▶ [TASK GOAL]:
Copy each line below holding "computer".

Stored records
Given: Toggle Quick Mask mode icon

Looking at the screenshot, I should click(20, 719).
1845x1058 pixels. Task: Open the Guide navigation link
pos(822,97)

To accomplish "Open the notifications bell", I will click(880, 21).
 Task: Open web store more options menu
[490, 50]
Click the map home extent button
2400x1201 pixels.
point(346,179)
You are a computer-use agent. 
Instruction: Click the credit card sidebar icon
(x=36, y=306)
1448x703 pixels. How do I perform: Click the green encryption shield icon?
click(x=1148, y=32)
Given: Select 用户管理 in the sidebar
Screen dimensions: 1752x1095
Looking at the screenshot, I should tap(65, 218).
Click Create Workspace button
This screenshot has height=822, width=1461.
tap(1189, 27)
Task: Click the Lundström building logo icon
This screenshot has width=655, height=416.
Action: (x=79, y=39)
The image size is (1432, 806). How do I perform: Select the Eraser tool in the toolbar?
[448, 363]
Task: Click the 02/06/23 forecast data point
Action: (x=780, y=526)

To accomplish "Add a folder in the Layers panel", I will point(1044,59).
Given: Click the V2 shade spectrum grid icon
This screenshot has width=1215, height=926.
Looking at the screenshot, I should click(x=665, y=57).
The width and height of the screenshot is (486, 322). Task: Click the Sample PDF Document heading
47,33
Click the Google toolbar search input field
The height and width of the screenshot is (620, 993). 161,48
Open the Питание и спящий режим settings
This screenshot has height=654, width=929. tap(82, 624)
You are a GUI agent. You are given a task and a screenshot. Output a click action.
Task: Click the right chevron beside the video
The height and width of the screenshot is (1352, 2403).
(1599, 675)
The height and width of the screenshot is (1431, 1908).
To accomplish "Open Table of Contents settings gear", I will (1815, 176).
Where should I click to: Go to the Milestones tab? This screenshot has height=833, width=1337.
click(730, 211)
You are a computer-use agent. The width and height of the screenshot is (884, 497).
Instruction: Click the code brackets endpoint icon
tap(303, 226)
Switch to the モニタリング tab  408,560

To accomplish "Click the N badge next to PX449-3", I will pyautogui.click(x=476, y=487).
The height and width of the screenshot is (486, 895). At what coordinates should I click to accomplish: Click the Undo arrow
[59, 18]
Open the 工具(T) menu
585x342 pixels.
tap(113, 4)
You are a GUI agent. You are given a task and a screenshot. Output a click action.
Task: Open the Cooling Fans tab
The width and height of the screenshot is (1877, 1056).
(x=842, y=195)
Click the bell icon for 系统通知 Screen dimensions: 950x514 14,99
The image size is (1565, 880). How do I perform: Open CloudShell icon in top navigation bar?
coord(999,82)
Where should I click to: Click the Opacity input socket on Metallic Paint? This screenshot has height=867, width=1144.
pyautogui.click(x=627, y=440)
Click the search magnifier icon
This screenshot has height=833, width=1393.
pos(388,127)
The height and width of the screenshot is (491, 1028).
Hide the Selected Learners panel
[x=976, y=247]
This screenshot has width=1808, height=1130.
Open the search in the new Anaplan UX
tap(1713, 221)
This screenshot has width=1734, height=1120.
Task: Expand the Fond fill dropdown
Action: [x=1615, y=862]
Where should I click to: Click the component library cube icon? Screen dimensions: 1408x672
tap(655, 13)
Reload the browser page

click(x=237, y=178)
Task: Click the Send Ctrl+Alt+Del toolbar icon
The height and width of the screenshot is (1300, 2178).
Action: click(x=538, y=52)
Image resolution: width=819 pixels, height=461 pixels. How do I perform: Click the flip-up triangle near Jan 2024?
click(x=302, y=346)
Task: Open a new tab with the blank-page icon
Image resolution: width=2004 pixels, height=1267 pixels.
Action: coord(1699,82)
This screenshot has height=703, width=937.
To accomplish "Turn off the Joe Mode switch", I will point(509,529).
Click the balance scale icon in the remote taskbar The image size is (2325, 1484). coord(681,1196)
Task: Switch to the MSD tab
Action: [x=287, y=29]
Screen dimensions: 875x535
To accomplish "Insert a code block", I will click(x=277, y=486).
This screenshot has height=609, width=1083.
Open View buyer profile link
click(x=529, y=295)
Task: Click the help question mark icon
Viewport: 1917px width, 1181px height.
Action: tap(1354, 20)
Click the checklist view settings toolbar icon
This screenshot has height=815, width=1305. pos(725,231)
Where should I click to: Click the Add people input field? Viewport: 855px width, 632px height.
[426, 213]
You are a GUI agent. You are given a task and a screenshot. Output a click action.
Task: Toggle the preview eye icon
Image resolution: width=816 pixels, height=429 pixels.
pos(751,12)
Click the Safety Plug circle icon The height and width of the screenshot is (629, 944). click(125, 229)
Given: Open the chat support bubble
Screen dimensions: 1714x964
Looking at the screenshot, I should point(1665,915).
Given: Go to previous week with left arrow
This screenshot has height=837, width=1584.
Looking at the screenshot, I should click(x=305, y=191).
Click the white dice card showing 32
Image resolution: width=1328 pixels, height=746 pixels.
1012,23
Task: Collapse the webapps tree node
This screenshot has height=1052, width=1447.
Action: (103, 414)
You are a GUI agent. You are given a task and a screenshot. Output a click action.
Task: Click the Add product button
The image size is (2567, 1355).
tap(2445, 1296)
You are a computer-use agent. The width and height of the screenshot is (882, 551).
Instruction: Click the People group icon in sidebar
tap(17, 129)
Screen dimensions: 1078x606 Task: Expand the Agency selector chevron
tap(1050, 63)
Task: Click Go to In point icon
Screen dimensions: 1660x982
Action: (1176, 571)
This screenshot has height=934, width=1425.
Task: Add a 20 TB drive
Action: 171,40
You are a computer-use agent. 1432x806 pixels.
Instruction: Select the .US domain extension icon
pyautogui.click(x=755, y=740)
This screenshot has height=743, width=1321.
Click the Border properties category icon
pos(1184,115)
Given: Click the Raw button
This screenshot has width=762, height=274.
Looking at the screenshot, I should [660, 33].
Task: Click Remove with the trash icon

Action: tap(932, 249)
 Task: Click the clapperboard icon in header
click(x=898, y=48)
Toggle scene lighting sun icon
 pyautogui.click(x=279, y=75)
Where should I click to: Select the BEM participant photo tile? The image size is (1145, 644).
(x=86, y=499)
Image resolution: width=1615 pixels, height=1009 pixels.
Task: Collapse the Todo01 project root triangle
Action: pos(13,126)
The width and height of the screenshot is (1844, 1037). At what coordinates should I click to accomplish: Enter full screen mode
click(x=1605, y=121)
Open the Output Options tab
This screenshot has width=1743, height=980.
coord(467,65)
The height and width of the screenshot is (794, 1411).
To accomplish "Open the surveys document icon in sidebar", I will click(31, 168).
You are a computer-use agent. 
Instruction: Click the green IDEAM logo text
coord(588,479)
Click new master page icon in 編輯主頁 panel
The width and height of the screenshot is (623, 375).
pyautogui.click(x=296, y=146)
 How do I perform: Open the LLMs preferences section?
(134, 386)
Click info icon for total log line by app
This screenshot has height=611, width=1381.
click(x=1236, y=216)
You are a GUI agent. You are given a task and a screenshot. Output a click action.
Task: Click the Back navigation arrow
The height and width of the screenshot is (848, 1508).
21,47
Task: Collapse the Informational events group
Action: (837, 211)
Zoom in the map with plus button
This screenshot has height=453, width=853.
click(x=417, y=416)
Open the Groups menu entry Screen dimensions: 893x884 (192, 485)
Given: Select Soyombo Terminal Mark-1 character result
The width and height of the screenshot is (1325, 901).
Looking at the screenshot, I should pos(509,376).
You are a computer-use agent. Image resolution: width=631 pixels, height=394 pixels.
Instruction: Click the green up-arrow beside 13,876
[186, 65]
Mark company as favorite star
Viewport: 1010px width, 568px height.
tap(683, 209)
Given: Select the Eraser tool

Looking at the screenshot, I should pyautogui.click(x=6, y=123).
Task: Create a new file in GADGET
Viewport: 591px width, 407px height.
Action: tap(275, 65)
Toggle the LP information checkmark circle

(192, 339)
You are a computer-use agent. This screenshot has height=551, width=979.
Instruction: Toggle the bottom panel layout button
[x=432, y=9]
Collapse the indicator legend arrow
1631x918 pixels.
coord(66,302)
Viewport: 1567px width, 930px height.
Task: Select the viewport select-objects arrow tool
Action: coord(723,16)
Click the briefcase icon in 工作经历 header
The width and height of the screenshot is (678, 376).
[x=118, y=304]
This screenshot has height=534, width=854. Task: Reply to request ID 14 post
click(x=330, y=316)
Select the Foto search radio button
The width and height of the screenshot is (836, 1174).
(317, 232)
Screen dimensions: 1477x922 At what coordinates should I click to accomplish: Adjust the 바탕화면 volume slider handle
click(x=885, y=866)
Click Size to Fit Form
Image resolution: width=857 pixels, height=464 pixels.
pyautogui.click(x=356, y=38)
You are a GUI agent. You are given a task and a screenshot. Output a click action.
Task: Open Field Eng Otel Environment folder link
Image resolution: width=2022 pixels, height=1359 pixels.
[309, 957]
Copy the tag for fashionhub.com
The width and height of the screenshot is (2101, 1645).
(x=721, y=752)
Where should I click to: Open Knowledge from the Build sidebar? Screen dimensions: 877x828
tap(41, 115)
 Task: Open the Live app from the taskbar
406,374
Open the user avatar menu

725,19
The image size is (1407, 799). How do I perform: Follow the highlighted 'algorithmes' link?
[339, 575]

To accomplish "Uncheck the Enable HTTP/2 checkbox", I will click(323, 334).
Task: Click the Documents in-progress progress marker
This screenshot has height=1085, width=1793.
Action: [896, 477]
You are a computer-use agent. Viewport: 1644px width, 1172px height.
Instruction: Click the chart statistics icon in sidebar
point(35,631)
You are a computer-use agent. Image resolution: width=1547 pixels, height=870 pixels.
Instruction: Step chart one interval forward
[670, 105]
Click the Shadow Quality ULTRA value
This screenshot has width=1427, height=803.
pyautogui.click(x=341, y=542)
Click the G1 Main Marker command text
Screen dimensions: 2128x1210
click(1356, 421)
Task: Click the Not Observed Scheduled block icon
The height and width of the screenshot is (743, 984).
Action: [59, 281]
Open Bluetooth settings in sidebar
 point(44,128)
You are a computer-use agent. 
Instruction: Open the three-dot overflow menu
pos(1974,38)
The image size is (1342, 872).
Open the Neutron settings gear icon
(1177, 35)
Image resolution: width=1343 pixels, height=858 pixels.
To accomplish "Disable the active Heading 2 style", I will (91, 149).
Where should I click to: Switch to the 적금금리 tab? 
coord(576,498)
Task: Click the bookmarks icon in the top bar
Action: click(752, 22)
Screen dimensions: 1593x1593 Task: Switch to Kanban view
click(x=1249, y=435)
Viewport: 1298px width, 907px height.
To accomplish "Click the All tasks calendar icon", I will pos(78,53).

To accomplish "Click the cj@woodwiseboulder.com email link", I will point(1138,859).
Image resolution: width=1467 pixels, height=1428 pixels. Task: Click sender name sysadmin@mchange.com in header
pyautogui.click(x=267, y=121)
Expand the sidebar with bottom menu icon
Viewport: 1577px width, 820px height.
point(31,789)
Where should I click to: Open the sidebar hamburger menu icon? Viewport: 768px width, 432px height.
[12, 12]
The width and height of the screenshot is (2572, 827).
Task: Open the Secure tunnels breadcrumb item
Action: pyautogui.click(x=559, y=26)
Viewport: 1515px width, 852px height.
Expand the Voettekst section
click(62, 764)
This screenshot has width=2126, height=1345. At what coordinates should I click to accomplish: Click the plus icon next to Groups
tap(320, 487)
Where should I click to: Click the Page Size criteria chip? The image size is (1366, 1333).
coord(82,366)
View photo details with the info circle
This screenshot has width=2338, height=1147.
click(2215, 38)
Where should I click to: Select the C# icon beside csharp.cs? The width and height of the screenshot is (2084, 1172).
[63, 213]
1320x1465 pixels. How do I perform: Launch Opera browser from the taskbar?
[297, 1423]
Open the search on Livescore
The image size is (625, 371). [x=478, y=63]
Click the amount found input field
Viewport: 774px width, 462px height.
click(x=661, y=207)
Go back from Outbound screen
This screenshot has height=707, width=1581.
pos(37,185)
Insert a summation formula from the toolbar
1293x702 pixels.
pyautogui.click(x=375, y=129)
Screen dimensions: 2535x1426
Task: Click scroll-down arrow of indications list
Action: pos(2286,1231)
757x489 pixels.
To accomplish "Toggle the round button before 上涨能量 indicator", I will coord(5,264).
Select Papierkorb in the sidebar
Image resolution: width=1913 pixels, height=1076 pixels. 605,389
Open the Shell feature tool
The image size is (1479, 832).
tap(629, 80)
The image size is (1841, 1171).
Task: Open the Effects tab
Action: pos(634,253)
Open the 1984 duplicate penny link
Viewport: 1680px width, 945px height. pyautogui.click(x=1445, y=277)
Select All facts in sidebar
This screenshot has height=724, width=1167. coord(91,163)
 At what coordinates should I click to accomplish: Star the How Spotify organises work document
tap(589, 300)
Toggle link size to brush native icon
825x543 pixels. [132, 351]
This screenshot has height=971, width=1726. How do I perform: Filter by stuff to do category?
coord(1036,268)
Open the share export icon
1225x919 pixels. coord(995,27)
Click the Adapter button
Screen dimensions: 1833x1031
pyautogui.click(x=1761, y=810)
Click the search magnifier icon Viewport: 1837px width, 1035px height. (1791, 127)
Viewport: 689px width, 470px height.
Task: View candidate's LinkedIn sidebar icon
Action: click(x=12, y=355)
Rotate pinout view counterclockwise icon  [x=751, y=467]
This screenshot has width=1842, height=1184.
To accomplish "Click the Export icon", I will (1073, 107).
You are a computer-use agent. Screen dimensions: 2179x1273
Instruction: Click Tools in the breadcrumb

▶ [EXERCISE OUTPUT]:
You are a computer-use agent. 
You are a computer-use agent. The width and height of the screenshot is (884, 497).
You are a computer-use agent. The width and height of the screenshot is (882, 551).
You are a computer-use agent. 1432x806 pixels.
You are a computer-use agent. 
You are a computer-use agent. Image resolution: width=631 pixels, height=394 pixels.
You are a computer-use agent. This screenshot has height=551, width=979.
You are a computer-use agent. Viewport: 1644px width, 1172px height.
You are a computer-use agent. Image resolution: width=1547 pixels, height=870 pixels.
You are a computer-use agent. 
You are a computer-use agent. Screen dimensions: 2179x1273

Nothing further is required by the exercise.